The Command to Love
Matthew 22:34-46
Twenty-Second Sunday after Pentecost
(Proper 25-Sunday between October 23 and 29 Inclusive)
analysis by Michael Hoy
34When the Pharisees heard that Jesus had silenced the Sadducees, they gathered together, 35and one of them, a lawyer, asked him a question to test him. 36″Teacher, which commandment in the law is the greatest?” 37He said to him, “‘You shall love the Lord your God with all your heart, and with all your soul, and with all your mind.’ 38This is the greatest and first commandment. 39And a second is like it: ‘You shall love your neighbor as yourself.’ 40On these two commandments hang all the law and the prophets.” 41Now while the Pharisees were gathered together, Jesus asked them this question: 42″What do you think of the Messiah? Whose son is he?” They said to him, “The son of David.” 43He said to them, “How is it then that David by the Spirit calls him Lord, saying, 44’The Lord said to my Lord, “Sit at my right hand, until I put your enemies under your feet”‘? 45If David thus calls him Lord, how can he be his son?” 46No one was able to give him an answer, nor from that day did anyone dare to ask him any more questions.
DIAGNOSIS: Gathering Together in order to Silence
Step 1-Initial Diagnosis: Loveless questioning
The lawyer from among the Pharisees does not approach Jesus with a simple inquiry. The approach is deliberate, and loveless. It is an attempt to take one more crack at catching Jesus off-guard, after the attempt by Sadducees had failed (22:23-33). The lawyer wasn’t really interested in the answer. The question was only a prop to allow the lawyer an opportunity to hold Jesus up for scorn. While we engage in the world of critical questioning, we can become absorbed in trying to master it — even at the expense of others. The reason we do so is that we think we need to make ourselves look good. But that does not make it any less loveless.
Step 2-Advanced Diagnosis: Robbing the Messiah of his proper honor — Self-love
Even though loveless toward others, the lawyer (and we) are not without some kind of perverted love — a love for self, and self alone. The Pharisaic heart cannot love either God or neighbor on command, and betrays that the real love is for oneself. Their response that the Messiah is the “son of David,” while normally an answer which the Christian tradition could embrace, is here perverted as a means of self-aggrandizement. If he is “David’s” son, then he is in our tradition. The sense is that we, in self-love, mistakenly think we control our own destinies, or that they are within our grasp.
Step 3-Final Diagnosis: Enemies Under Foot
Not so! The Messiah is beyond our grasp, beyond our petty attempts to hold ourselves up on pedestals, from which we shall soon be knocked down. Indeed, when the Messiah comes — the One whom David himself called Lord — God shall put God’s enemies under the foot of his Chosen One. This includes the company of loveless unbelievers, in which company all of us are included; and under the crushing weight of those feet, none of us can stand.

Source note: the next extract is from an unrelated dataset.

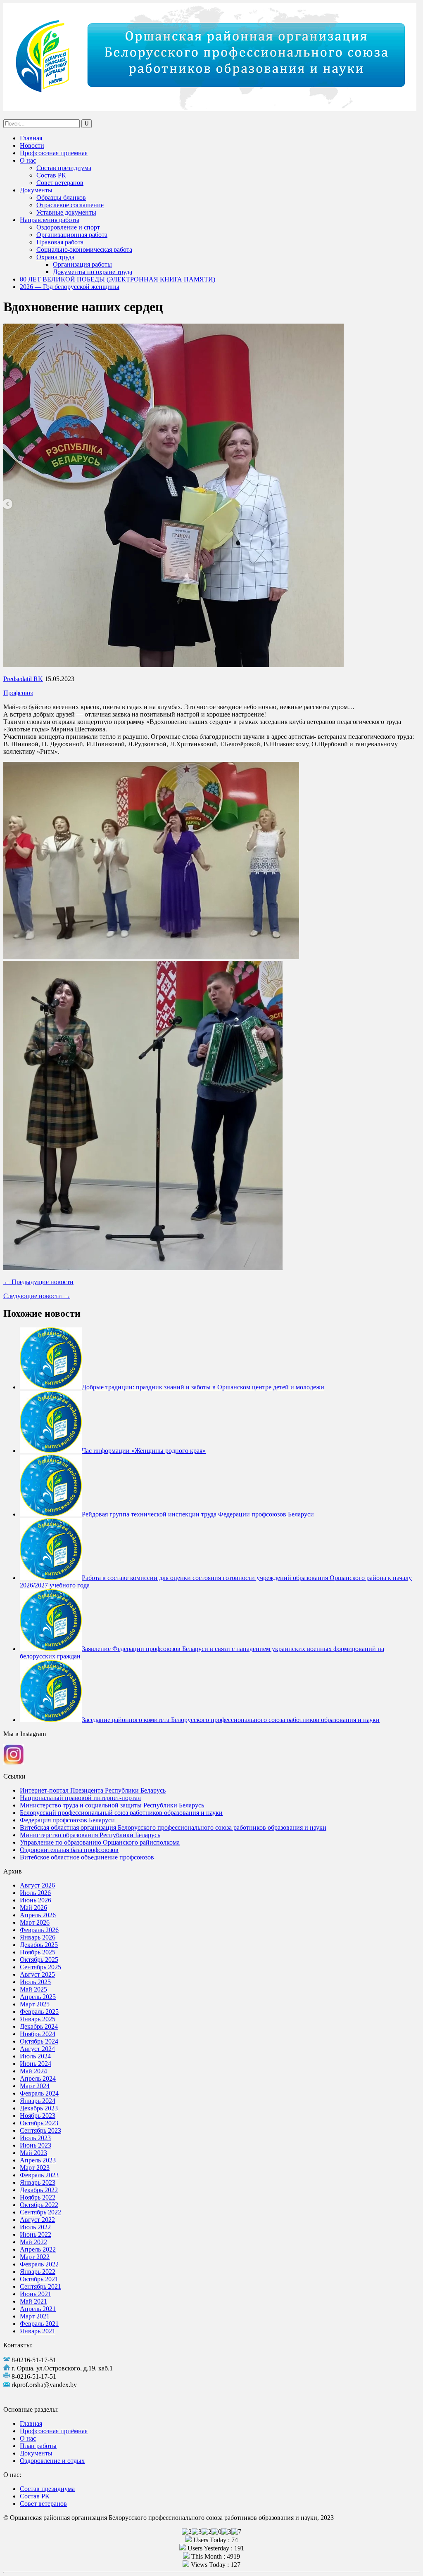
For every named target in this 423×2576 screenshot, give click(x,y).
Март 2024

PROGNOSIS: Silencing by Gathering Us Together
Step 4-Initial Prognosis: Crucified for enemies
What makes the victory of the Messiah less crushing (of us) and more promising is the very nature of the feet under which we stand. As our Lord was crucified upon the cross, and we were underfoot, it was from there that he spoke for love of enemies — his own, and God’s. His desire was to let himself be squelched for us, so that we may pass from enemies into the light of God’s friendship. So his messianic rule seeks to silence our criticisms by suffering them out of existence, squelching the final voice of criticism.
Step 5-Advanced Prognosis: Affirming the Messiah–loving God
What we get to see under the loving feet of this Messiah is that we ourselves may die, and rise again in his promising presence. And we get to affirm that this Messiah is our Messiah, because in him alone we can take no pride of self; but also in him, we need not hold onto our selves, but give all to God. He has won for us the victory, crushing sin, death, and the power of evil. We get to love God, as we love (trust) this Messiah.
Step 6- Final Prognosis: Loving the neighbor
Through his stomping victory, we also get to turn our focus away from self toward love of the neighbor, whoever is close to us. We don’t need to preserve our beings. The Messiah Jesus has stomped the living daylights into us, giving us the hope and the promise that is to be shared with one and all — there is love for you yet!